--- Records shown ---

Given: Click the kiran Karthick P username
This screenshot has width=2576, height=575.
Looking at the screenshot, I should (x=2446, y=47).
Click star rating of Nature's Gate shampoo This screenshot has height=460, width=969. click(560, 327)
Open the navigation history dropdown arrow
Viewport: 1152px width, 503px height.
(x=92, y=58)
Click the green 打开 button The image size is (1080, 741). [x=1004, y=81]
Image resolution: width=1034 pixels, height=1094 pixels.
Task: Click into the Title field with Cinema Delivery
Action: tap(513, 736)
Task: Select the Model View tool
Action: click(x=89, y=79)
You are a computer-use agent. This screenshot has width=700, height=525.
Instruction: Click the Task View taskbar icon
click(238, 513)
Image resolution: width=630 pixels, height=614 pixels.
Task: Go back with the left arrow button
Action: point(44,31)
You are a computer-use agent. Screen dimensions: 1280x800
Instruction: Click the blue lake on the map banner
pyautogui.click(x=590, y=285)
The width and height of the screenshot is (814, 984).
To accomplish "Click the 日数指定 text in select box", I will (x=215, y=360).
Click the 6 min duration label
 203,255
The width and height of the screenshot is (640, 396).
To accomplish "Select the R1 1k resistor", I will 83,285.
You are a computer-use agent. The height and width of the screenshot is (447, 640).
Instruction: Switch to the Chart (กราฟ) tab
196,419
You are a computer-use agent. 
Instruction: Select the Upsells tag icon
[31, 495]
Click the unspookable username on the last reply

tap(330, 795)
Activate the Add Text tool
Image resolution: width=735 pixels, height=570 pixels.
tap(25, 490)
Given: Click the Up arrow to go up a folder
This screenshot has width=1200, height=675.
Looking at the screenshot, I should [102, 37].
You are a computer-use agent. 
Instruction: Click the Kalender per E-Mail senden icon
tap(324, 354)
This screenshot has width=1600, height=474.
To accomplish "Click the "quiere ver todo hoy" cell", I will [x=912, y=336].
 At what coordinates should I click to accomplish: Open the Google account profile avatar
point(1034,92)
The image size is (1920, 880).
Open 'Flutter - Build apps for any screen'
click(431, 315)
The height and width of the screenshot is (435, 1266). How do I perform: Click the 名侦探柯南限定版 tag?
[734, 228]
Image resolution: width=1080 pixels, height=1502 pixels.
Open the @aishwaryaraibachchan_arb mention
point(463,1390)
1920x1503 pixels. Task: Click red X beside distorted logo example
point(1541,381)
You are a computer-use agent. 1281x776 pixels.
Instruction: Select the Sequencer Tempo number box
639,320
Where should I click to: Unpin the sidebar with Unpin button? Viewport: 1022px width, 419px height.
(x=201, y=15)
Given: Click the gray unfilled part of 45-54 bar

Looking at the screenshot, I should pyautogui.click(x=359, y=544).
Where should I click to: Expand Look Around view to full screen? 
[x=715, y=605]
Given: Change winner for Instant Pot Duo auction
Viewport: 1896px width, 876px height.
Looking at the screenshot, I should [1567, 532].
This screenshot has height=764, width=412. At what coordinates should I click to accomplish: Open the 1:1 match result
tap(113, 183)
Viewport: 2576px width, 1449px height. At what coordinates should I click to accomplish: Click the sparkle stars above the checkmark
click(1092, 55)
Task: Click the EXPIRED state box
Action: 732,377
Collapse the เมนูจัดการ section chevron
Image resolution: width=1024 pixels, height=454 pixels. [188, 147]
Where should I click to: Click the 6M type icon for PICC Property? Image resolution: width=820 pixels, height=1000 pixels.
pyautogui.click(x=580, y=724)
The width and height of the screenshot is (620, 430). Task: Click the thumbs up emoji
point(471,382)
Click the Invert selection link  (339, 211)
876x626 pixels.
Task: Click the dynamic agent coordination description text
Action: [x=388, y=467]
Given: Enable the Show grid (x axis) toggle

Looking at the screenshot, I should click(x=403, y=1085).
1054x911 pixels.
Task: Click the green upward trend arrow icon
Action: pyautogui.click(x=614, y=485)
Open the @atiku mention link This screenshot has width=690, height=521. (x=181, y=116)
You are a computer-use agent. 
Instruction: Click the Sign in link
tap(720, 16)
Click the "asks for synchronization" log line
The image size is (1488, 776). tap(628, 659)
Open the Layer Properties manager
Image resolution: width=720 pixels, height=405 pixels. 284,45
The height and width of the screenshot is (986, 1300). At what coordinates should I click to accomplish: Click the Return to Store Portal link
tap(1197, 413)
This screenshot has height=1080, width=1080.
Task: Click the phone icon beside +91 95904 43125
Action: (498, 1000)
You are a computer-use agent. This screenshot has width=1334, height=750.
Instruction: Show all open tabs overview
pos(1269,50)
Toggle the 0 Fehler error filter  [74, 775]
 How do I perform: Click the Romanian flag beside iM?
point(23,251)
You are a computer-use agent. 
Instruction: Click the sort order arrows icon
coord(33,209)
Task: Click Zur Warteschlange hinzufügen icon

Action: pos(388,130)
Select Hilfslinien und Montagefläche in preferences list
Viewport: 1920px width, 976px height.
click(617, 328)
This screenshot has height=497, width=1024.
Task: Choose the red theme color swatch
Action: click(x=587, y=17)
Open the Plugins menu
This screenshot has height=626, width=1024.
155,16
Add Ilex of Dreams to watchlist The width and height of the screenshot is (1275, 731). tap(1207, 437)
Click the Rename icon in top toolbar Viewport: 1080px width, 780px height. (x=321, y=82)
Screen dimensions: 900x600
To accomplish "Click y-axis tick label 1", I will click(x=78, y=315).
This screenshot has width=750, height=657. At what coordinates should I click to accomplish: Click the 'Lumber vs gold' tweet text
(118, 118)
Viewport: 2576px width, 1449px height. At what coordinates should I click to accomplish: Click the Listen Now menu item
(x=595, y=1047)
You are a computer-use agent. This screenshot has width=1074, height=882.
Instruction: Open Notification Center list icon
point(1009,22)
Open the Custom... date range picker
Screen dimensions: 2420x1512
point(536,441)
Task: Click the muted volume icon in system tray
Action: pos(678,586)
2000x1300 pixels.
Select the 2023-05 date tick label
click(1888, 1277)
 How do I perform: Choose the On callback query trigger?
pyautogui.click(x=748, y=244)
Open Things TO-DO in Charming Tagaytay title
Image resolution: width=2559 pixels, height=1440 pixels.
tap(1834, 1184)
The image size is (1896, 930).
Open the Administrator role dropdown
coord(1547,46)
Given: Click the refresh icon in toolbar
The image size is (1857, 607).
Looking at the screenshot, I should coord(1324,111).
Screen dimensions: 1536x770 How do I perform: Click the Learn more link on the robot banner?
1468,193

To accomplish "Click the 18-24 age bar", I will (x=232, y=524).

--- What is expected ---
Report every line of the records above that contains the string "label", copying each such line in full.

--- Result ---
Click the 6 min duration label
To accomplish "Click y-axis tick label 1", I will click(x=78, y=315).
Select the 2023-05 date tick label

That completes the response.